Cette mesure doit encore survivre au passage en Commission Mixte Paritaire (moitié Députés moitié Sénateur) mais c’est une première bataille gagnée, qui concernerait toutes les infirmières.

16 octobre 2010

Le Sénat a adopté vendredi, au cours de l’examen du projet de loi sur les retraites, un amendement socialiste qui abroge la disposition-clé proposant aux infirmiers de l’hôpital public des salaires plus élevés contre une retraite plus tardive.

L’amendement PS adopté à main levée, propose l’abrogation de l’article 37 de la loi sur la rénovation du dialogue social qui a été promulguée le 5 juillet 2010. Cet article propose aux 300.000 personnels infirmiers et paramédicaux le passage en catégorie A de la Fonction publique, soit une meilleure rémunération mais en contrepartie d’un départ à la retraite à partir de 60 ans.

Jusqu’à présent, ces personnels infirmiers appartenaient au service actif de la catégorie B et, à ce titre, pouvaient partir à la retraite à partir de 55 ans (avec un montant proportionnel au nombre de trimestres validés). Les syndicats de la profession et les députés de gauche avaient dénoncé "un marché de dupes" lors de la discussion du projet de loi, au printemps.

Selon Mme le Sénateur Demontès, ce sont des voix centristes qui auraient manqué à la majorité, lors du vote, et auraient ainsi permis à son amendement de passer. En tout état cause, le gouvernement peut demander une nouvelle délibération à la fin de l’examen du projet sur les retraites.
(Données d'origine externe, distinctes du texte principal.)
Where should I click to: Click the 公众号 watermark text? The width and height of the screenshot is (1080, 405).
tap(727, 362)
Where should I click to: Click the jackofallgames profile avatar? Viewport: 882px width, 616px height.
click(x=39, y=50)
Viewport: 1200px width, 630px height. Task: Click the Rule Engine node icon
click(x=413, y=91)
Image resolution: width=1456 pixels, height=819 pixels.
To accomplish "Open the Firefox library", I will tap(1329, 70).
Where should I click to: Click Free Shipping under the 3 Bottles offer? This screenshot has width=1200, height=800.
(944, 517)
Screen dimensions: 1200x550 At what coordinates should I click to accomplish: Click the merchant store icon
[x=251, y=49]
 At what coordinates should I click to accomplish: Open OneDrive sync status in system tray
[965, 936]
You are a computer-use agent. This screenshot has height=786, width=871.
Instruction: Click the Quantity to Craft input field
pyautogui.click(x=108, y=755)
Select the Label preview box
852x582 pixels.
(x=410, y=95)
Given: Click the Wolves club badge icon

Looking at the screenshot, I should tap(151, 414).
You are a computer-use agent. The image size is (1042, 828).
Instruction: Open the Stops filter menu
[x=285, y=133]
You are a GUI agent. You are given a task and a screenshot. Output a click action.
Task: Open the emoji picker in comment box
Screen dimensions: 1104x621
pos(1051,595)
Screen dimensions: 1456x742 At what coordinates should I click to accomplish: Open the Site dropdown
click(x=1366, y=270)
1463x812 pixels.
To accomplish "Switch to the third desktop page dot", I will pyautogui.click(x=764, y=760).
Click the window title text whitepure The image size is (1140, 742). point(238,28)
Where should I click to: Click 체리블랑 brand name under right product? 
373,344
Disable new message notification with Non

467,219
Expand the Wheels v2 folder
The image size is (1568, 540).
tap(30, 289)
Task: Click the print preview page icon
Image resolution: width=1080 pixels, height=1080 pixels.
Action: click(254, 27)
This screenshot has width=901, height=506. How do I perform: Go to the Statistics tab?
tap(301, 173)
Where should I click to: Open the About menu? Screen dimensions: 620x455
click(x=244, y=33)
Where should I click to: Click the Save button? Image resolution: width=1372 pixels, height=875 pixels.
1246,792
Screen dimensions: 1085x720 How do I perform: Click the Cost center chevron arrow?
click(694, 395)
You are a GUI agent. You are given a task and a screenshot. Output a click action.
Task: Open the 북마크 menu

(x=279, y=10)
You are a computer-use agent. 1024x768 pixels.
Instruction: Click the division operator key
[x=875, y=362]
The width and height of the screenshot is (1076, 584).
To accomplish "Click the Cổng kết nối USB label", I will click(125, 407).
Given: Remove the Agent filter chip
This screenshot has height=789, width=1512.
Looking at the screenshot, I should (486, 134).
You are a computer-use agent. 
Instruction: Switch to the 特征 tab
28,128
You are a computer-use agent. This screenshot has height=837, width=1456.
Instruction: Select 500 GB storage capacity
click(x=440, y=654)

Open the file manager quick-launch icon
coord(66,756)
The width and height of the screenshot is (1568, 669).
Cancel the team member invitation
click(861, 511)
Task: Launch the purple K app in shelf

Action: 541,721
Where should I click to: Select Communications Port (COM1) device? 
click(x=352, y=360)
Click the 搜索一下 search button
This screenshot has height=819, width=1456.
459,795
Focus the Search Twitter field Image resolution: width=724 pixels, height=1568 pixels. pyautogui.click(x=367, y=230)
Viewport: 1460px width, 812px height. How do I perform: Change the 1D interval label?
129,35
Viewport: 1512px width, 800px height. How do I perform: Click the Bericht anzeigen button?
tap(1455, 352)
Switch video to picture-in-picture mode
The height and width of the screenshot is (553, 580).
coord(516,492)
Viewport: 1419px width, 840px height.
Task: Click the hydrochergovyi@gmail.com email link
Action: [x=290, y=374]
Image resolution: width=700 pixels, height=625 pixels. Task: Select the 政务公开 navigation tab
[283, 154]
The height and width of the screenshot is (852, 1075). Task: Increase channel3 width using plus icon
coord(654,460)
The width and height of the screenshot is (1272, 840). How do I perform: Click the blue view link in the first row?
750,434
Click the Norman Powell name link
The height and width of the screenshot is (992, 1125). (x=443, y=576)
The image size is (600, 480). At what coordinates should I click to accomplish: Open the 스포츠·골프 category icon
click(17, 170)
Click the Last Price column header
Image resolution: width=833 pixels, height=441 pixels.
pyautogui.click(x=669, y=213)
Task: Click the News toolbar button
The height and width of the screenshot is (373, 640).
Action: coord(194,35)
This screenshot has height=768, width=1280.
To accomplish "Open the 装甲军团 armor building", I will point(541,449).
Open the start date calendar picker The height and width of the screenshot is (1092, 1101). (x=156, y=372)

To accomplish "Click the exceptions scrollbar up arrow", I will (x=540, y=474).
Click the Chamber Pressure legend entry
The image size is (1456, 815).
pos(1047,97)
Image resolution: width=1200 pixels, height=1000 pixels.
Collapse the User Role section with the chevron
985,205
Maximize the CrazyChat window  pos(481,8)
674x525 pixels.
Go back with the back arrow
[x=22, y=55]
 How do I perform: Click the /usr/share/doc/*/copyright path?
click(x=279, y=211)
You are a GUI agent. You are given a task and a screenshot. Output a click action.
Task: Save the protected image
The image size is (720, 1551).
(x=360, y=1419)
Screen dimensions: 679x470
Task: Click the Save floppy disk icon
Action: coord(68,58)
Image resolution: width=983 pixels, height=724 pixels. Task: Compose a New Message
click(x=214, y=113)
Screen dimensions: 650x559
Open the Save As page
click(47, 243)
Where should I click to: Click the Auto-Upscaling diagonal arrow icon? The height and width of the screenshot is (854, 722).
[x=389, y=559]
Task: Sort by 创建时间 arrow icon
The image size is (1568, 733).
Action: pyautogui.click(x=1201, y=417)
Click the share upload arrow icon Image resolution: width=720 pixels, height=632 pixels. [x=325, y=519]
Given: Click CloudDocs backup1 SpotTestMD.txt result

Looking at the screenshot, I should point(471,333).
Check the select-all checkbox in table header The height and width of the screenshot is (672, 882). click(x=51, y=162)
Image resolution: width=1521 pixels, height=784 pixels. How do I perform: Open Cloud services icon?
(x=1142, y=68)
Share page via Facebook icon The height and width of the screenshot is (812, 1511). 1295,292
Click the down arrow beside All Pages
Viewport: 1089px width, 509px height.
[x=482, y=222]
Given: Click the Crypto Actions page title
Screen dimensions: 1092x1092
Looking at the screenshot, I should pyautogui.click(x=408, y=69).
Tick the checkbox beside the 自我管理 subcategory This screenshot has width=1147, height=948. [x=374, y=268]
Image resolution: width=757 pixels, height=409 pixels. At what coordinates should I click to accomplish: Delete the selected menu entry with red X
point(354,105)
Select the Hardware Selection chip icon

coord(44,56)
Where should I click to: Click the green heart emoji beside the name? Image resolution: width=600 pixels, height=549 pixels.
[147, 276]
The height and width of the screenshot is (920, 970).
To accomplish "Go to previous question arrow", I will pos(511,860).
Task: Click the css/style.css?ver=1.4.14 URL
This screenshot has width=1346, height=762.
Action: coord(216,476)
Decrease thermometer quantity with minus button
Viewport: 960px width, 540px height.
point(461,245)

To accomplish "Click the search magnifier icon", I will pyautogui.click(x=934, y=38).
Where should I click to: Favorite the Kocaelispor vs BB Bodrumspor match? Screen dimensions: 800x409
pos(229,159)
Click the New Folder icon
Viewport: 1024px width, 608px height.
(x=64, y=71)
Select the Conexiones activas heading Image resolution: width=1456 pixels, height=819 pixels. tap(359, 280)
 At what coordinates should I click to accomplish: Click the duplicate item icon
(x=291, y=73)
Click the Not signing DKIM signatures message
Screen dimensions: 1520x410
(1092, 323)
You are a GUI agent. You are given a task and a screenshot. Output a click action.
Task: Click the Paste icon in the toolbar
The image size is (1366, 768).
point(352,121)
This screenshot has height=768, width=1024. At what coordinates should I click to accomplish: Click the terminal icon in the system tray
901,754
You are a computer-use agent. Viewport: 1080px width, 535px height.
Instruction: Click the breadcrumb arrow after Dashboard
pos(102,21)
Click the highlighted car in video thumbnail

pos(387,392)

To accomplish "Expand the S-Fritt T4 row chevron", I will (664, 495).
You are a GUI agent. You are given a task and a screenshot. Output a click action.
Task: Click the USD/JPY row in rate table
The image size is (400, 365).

Ce projet sur la réforme des retraites, après le vote solennel qui aura lieu au plus tôt mercredi, fera de toute façon l’objet d’une CMP (commission mixte paritaire).

Ci dessous le texte intégral du débat sur cet article au Sénat le 15.10.10  : http://www.senat.fr/cra/s20101015/s...

Article 13

M. Jacky Le Menn. - Cet article traite des infirmières ayant opté pour la catégorie A. Cette mesure était destinée à faire opter ces personnels pour la catégorie A, qui seront concernés par le relèvement de l’âge de la retraite.

M. Guy Fischer. - Scandaleux !

M. Jacky Le Menn. - L’ensemble des corps infirmiers hospitaliers doivent être reconnus comme de catégorie A vu leurs études supérieures et maintenus dans la catégorie active, avec un départ à 55 ans. Les infirmières anesthésistes doivent également être maintenues dans la catégorie active.

Leur métier est en effet d’une grande pénibilité, le stress est extrême. Il faut accomplir des gestes techniques précis et vitaux et les temps de récupération sont aléatoires. La pénibilité de ces métiers doit donc être reconnue. Nous ne pouvons nous satisfaire de la mesure prévue à cet article qui fait illusion : il s’agit d’un marchandage insupportable. Il convient donc que vous engagiez sans tarder un dialogue constructif avec les infirmières pour un départ à la retraite à 55 ans. (Applaudissements sur les bancs socialistes)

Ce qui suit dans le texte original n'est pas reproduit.